Written instruction:
Give the data from the line with "433, 710, 441)" up to and including the line with "x bbox: (484, 194, 590, 209)" as a two-column CSV with the headers text and answer. Put each text and its answer in their own quoted fields, one row per pair, and turn any line breaks into spaces.

>> BEGIN

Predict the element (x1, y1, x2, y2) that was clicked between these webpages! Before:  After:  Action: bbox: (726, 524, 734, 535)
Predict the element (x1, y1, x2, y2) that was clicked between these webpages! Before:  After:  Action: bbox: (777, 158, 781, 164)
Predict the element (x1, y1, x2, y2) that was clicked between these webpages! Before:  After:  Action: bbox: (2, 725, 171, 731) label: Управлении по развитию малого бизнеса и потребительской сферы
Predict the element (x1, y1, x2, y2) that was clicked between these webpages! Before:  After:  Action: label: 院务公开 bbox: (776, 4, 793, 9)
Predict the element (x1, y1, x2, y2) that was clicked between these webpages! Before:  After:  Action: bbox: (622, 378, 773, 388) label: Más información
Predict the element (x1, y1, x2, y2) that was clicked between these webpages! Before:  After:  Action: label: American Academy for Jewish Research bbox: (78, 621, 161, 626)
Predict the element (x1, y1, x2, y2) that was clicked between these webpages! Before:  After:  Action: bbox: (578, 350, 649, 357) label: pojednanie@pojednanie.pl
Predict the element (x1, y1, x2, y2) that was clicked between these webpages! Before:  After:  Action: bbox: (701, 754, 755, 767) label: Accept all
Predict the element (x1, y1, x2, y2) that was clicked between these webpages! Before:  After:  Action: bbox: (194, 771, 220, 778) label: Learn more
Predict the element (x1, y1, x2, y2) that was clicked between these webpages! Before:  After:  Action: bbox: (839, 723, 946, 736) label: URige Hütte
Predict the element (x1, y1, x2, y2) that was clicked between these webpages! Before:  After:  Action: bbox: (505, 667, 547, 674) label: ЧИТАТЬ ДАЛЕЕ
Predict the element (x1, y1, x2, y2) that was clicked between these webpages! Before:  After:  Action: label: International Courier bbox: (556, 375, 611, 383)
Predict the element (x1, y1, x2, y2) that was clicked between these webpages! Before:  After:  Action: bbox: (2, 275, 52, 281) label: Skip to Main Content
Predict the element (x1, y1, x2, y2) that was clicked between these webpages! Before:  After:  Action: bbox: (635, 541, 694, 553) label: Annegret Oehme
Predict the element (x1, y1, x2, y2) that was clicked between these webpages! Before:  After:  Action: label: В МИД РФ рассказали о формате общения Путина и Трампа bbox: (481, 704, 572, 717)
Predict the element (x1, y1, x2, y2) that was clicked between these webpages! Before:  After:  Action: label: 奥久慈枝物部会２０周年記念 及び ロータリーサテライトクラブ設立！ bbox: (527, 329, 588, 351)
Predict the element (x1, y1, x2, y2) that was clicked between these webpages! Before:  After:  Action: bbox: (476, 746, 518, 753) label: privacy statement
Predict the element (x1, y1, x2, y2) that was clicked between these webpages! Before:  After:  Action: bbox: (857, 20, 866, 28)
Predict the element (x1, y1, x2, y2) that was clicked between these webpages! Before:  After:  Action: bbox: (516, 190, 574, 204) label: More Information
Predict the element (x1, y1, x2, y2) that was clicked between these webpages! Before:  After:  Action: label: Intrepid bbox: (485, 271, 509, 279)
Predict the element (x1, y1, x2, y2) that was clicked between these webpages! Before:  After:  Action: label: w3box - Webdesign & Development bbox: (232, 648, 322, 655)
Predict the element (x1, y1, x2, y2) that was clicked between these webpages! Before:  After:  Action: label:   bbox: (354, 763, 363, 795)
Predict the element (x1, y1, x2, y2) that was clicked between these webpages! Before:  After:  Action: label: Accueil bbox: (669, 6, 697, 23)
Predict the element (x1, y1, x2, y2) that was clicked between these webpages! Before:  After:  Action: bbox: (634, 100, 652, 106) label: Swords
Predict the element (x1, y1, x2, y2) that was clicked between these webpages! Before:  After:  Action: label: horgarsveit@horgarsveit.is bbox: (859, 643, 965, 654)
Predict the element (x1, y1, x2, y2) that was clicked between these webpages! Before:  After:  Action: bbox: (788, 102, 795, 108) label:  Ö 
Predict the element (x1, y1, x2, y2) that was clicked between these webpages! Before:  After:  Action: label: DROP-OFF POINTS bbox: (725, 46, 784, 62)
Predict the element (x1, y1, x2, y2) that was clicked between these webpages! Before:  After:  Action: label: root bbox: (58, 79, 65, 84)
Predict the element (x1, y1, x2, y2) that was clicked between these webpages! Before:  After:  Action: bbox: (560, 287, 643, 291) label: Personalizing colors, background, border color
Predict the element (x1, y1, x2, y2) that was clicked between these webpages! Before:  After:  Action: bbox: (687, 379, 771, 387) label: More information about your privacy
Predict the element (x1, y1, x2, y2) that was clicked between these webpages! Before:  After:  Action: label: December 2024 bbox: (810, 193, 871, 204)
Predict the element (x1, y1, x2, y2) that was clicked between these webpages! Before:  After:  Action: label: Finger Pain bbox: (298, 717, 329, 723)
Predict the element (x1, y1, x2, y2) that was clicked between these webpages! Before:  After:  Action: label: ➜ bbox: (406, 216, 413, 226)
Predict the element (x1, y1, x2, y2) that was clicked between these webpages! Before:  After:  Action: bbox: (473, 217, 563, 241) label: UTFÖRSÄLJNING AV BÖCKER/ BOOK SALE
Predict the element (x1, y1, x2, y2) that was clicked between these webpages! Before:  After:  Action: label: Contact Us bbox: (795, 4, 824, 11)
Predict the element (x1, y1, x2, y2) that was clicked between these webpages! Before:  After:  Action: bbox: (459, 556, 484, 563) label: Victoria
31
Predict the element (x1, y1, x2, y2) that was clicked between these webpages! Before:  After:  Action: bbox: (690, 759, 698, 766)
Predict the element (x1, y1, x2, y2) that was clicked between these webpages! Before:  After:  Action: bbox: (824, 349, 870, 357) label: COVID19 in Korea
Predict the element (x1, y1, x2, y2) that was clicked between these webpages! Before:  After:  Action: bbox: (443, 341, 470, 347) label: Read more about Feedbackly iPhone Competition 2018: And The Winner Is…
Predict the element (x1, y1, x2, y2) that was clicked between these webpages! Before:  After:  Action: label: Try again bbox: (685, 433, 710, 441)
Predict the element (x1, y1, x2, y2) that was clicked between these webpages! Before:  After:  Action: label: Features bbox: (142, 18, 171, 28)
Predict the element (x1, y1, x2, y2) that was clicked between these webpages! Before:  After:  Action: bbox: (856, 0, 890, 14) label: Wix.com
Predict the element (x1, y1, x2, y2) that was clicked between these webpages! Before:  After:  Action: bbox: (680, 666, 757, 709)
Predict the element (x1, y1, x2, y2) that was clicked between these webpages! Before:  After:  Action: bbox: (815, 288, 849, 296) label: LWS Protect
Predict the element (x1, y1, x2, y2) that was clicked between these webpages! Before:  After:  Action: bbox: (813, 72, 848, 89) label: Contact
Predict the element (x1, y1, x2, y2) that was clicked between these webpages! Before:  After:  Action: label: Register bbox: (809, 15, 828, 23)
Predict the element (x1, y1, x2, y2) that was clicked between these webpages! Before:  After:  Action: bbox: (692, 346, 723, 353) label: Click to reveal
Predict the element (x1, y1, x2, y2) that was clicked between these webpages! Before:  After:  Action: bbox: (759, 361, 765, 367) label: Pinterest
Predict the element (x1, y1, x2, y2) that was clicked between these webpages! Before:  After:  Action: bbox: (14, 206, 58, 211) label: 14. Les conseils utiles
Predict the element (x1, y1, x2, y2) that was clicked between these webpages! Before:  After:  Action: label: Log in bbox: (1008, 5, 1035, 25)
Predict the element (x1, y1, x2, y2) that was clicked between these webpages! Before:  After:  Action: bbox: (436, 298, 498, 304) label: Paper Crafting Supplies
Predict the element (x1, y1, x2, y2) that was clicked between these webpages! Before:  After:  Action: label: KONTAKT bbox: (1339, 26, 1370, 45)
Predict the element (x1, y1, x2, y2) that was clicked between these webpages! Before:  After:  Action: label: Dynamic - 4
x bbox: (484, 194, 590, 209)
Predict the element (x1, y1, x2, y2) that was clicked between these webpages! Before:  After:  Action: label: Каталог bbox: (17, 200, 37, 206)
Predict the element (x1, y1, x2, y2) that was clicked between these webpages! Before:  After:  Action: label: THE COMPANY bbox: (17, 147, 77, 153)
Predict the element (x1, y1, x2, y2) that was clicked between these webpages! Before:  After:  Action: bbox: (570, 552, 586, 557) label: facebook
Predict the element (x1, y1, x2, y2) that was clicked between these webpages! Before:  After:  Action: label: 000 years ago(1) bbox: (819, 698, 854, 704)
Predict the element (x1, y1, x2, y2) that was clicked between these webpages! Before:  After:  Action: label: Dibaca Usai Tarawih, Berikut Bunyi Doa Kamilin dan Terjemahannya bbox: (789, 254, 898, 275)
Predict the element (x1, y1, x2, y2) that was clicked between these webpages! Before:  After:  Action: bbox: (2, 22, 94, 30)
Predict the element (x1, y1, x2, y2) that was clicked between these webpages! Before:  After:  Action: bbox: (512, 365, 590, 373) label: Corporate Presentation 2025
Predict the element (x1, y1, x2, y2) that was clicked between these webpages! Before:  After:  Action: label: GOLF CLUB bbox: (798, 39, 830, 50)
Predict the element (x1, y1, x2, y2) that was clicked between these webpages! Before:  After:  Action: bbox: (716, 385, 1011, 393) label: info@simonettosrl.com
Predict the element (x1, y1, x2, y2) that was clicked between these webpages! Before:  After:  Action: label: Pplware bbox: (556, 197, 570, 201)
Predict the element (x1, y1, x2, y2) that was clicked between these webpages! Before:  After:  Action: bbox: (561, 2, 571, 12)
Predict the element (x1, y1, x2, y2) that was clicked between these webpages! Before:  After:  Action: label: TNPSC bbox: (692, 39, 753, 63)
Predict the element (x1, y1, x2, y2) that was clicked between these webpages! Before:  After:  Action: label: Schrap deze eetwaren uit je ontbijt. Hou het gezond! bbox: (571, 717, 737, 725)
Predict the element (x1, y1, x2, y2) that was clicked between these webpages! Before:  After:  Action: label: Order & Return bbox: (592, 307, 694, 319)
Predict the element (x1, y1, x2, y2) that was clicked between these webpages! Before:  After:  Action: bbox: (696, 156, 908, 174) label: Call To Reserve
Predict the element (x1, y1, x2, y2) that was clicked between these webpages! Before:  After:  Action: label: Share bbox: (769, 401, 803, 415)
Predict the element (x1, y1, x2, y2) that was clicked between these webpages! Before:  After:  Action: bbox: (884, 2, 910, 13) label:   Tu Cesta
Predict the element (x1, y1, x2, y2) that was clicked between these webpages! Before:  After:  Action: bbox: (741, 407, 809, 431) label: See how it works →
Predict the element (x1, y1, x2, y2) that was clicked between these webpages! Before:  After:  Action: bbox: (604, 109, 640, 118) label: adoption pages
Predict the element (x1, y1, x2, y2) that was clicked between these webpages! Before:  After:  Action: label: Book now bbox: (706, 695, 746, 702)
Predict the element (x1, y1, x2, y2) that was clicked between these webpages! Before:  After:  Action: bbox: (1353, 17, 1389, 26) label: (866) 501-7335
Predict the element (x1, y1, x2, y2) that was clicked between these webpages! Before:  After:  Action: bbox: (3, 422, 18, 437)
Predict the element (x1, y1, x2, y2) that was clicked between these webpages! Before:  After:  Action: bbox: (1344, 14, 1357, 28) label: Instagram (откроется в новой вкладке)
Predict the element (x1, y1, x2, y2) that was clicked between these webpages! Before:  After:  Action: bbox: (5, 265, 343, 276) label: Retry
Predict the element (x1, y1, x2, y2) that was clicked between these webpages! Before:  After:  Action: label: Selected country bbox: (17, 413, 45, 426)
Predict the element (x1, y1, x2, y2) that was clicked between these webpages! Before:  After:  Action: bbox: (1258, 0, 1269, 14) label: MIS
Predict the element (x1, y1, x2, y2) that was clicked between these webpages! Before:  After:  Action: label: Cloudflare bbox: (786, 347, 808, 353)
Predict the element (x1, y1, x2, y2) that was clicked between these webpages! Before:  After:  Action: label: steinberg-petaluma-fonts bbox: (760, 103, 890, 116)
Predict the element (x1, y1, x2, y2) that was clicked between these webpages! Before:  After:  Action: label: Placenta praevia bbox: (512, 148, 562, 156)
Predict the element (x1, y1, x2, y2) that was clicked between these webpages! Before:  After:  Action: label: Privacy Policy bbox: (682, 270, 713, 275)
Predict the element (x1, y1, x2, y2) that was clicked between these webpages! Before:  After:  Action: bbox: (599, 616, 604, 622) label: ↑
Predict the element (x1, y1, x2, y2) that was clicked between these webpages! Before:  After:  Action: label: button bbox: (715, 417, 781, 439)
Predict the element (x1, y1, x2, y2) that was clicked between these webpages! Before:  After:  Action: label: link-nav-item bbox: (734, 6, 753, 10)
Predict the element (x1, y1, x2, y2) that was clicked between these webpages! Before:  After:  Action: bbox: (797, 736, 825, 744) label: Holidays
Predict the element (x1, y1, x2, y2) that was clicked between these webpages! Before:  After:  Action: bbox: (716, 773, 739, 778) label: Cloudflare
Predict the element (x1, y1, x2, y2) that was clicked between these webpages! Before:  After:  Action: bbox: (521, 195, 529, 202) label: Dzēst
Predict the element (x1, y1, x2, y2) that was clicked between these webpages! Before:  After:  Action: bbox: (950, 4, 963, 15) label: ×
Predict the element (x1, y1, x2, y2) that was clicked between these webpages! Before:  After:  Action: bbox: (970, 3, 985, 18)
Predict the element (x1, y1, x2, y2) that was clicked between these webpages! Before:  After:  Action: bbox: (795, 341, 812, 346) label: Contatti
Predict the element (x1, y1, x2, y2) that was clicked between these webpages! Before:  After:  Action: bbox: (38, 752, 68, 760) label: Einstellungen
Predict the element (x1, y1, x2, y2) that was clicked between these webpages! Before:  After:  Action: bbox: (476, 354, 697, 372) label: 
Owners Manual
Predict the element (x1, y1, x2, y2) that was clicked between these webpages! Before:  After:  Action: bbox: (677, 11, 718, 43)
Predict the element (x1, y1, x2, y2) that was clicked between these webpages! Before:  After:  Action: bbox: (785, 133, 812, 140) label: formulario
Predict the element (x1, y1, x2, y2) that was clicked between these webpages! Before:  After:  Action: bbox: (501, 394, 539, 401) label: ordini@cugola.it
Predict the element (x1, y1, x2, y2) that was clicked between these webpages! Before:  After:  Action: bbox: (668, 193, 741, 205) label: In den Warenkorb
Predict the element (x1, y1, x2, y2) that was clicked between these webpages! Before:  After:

>> END

Finished answer:
text,answer
"Predict the element (x1, y1, x2, y2) that was clicked between these webpages! Before:  After:","Action: label: Try again bbox: (685, 433, 710, 441)"
"Predict the element (x1, y1, x2, y2) that was clicked between these webpages! Before:  After:","Action: label: Features bbox: (142, 18, 171, 28)"
"Predict the element (x1, y1, x2, y2) that was clicked between these webpages! Before:  After:","Action: bbox: (856, 0, 890, 14) label: Wix.com"
"Predict the element (x1, y1, x2, y2) that was clicked between these webpages! Before:  After:","Action: bbox: (680, 666, 757, 709)"
"Predict the element (x1, y1, x2, y2) that was clicked between these webpages! Before:  After:","Action: bbox: (815, 288, 849, 296) label: LWS Protect"
"Predict the element (x1, y1, x2, y2) that was clicked between these webpages! Before:  After:","Action: bbox: (813, 72, 848, 89) label: Contact"
"Predict the element (x1, y1, x2, y2) that was clicked between these webpages! Before:  After:","Action: label: Register bbox: (809, 15, 828, 23)"
"Predict the element (x1, y1, x2, y2) that was clicked between these webpages! Before:  After:","Action: bbox: (692, 346, 723, 353) label: Click to reveal"
"Predict the element (x1, y1, x2, y2) that was clicked between these webpages! Before:  After:","Action: bbox: (759, 361, 765, 367) label: Pinterest"
"Predict the element (x1, y1, x2, y2) that was clicked between these webpages! Before:  After:","Action: bbox: (14, 206, 58, 211) label: 14. Les conseils utiles"
"Predict the element (x1, y1, x2, y2) that was clicked between these webpages! Before:  After:","Action: label: Log in bbox: (1008, 5, 1035, 25)"
"Predict the element (x1, y1, x2, y2) that was clicked between these webpages! Before:  After:","Action: bbox: (436, 298, 498, 304) label: Paper Crafting Supplies"
"Predict the element (x1, y1, x2, y2) that was clicked between these webpages! Before:  After:","Action: label: KONTAKT bbox: (1339, 26, 1370, 45)"
"Predict the element (x1, y1, x2, y2) that was clicked between these webpages! Before:  After:","Action: label: Dynamic - 4 x bbox: (484, 194, 590, 209)"